**DATA SHOWN:**
= Beginning of Section =

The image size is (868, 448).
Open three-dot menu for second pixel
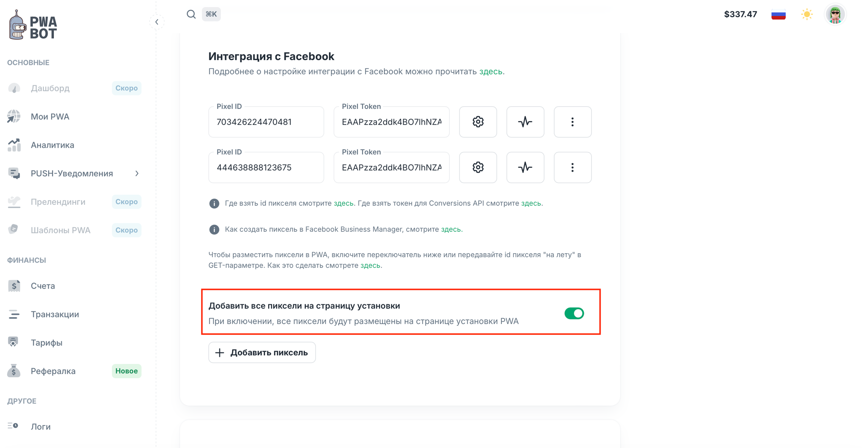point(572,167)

= End of Section =
= Beginning of Section =

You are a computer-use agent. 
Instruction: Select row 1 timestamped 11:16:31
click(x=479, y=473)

= End of Section =
= Beginning of Section =

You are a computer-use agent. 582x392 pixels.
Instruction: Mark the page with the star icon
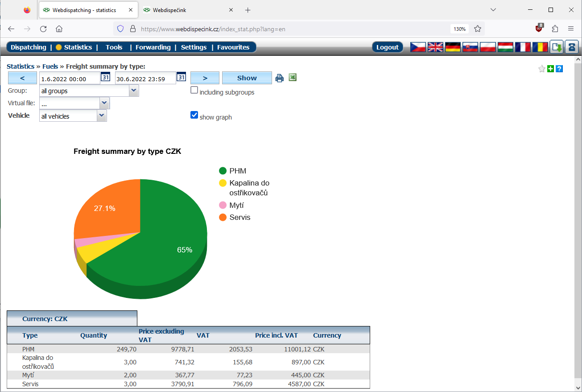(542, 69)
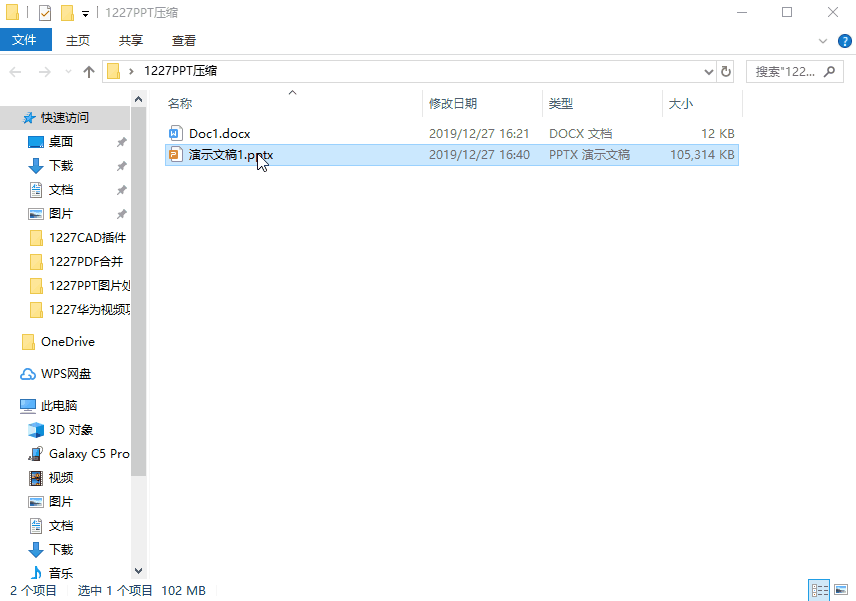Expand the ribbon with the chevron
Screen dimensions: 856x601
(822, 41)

= End of Section =

**YOUR INSTRUCTIONS:**
Look through the listing above. Pick out each line with "computer" and copy it.

**ANSWER FOR THE TASK:**
You are a computer-use agent. 
You are a computer-use agent. 582x392 pixels.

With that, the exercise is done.